S, S-1; F, fluorouracil; G, gemcitabine, CRT, chemoradiation; C, Cisplatin; UFT, uracil/tegafur; NA, not available; *estimated from summary statistics.

DISCUSSION

The objective of this network meta-analysis was to investigate the optimal chemotherapy in patients with pancreatic adenocarcinoma after resection. We suggest that adjuvant S-1 chemotherapy improves overall survival compare with other remaining chemotherapy regimens but not increases toxic effects.

Network meta-analysis has been widely accepted by clinical researchers and International Health Technology Assessment Organizations with solid statistical foundation. Unlike traditional meta analysis, network meta analysis compares multiple interventions simultaneously, combines direct and indirect comparisons and ranks these interventions according to their efficacy with probabilities. Moreover, despite of no significant difference among all interventions, network analysis could screen the best one or two interventions according to the ranking of possibilities.

Our results showed the HR for 5-year survival was 2.45 and 2.24 in S-1 group in comparison to gemcitabine and fluorouracil. Neoptolemos JP revealed [12] no significant inferiority of fluorouracil in OS and RFS to gemcitabine (HR 0.94, 95% CI 0.81–1.08 and HR 0.96, 95% CI 0.84–1.10). S-1 is a novel oral drug containing tegafur, gimeracil and oteracil which has been widely used for treatment of many types of advanced cancer [2830]. Geimidine has a strong and effective dihydropyrimidine dehydrogenase (DPD) selective antagonistic effect, thus inhibit 5-FU catabolism, maintain high concentration of fluorouracil in tumor tissue and enhance antitumor effect of fluorouracil. The GEST Study [27] demonstrated that S-1 was slightly more effective in advanced or metastatic pancreatic cancer in terms of OS compared with gemcitabine (median OS 9.7 vs 8.8 months, HR 0.96, 95% CI 0.78–1.18).
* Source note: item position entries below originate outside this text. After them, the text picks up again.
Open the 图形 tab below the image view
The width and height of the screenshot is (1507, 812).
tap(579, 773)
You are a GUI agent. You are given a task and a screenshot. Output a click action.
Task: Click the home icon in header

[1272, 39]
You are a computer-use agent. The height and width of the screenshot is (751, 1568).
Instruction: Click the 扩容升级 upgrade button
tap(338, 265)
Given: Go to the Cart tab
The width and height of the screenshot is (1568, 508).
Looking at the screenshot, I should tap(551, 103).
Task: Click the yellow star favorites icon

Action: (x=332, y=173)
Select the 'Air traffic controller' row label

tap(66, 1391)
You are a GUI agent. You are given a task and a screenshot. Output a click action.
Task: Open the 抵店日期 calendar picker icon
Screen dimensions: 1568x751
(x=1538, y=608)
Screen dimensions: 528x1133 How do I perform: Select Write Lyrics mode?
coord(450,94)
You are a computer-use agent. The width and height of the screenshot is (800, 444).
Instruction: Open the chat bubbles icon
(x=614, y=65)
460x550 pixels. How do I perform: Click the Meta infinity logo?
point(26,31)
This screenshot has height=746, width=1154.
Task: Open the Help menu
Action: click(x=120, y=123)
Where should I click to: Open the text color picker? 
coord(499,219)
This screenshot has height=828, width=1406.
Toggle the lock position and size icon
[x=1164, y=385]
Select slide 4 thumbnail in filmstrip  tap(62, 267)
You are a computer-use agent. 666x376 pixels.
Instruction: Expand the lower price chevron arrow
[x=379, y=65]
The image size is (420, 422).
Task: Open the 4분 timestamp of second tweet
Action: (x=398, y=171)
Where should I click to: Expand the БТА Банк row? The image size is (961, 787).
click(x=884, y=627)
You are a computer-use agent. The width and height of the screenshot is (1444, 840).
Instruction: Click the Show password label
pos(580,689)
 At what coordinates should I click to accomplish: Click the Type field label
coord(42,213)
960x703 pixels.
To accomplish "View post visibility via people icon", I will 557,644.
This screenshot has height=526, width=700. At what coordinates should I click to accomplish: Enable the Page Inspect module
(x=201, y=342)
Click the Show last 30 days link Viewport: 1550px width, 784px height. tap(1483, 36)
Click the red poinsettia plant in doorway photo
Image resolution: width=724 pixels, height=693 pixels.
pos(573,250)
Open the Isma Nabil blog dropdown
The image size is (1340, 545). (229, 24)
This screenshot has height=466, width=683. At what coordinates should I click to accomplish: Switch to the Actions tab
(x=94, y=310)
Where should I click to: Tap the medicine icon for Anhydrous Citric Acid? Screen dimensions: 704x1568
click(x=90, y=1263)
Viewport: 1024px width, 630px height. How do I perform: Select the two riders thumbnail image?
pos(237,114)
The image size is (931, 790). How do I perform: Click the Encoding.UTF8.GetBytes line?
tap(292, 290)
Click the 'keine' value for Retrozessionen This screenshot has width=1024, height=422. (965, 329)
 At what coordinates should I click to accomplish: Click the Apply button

However, JASPAC-01 trial showed a significant superiority of S-1 to gemcitabine in OS (HR 0·57, 95% CI 0·44–0·72). They speculated that DPD inhibitory oral fluoropyrimidine including S-1 and uracil/tegafur might be more effective in the adjuvant setting. Our results do not support this review. We revealed that adjuvant G+UFT did not improve OS compared with observation. The possible reason of improvement of OS in S-1 might be a higher response rate of S-1 than gemcitabine [31]. Another possible reason might be that oral chemotherapy is more acceptable to patients compare with intravenous chemotherapy. The HRs for 5-year survival were 5.09 (1.16, 29.83) for S-1 and 4.88 (1.01, 31.49) for gemcitabine plus capecitabine compared with observation and the two chemotherapy have similar ranking for 5-year survival. However, the HRs for 1-, 3-year survival in S-1 were higher than in gemcitabine plus capecitabine. The main reason for this difference is that 69% of the patients in JASPAC-1 trial had a R0 performance status compared with 42% in ESPAC-4 trial, and 37% had an N0 status in JASPAC-1 compared with 20% in ESPAC-4.

Adjuvant chemoradiation plus gemcitabine, fluorouracil and gemcitabine had similar ranking in survival. Chemoradiation plus fluorouracil did not provide survival benefit compared with fluorouracil. Chemoradiation plus gemcitabine increased toxic effects compared with gemcitabine (HR0.70, 95% CI 0.00, 537.3). Thus, fluorouracil or gemcitabine were more favourable than chemoradiation plus fluorouracil or gemcitabine in terms of the balance between survival benefit and toxic effects.

Our meta-analysis estimates every chemotherapy regimen individually and compares all drugs simultaneously. In 2013, a network meta-analysis was conducted to assess the optimal treatment for resected pancreatic cancer. We updated this analysis and our study also has several strengths. The previous analysis reviewed major adjuvant treatments including chemotherapy and chemoradioation. The results of their analysis showed that CRT did not provide survival benefit but increased toxic effects. Thus, we systematically reviewed all possible chemotherapy (9 regimens) for postoperative pancreatic cancer rather than focusing on only several major chemotherapy drugs. Furthermore, we also reviewed RFS in patients with pancreatic cancer after surgery and draw the rank probability plot to find out which chemotherapy is the best. Median RFS was longer in S-1 group than that in other chemotherapy groups. We suggest that S-1 prolongs overall survival and postpones recurrence and is the optimum treatment regimen.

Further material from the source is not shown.